Work required: Convert the records below into a JSON list of strings with one string per line, omitting blank lines. Leave the pictures out of the answer.

Working data:
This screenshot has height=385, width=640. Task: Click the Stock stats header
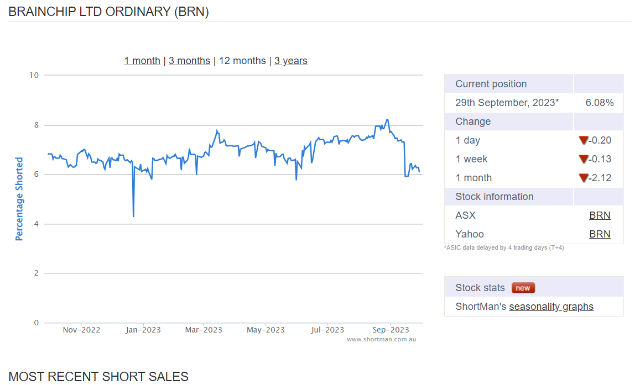coord(480,288)
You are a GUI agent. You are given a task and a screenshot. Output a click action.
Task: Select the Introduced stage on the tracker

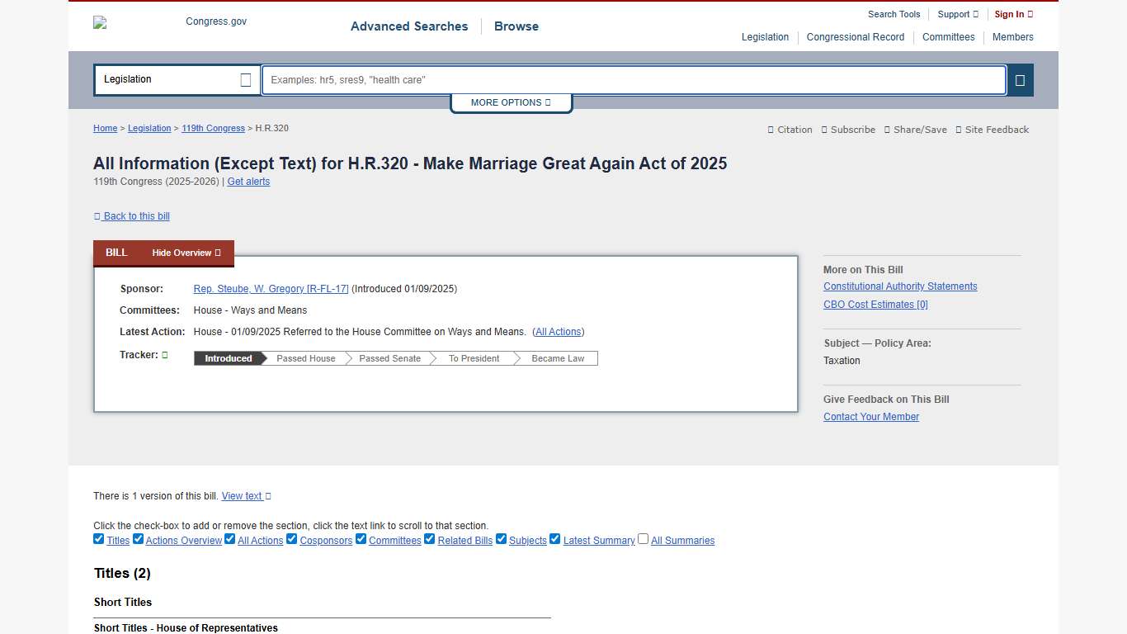(x=228, y=358)
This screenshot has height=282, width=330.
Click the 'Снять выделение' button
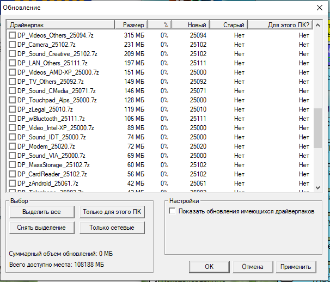[41, 228]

Written response:
[
  "This screenshot has height=385, width=640. Task: Click the Stock stats header",
  "coord(480,288)",
  "You are a GUI agent. You are given a task and a screenshot. Output a click action.",
  "Task: Select the Introduced stage on the tracker",
  "(x=228, y=358)",
  "This screenshot has height=282, width=330.",
  "Click the 'Снять выделение' button",
  "[41, 228]"
]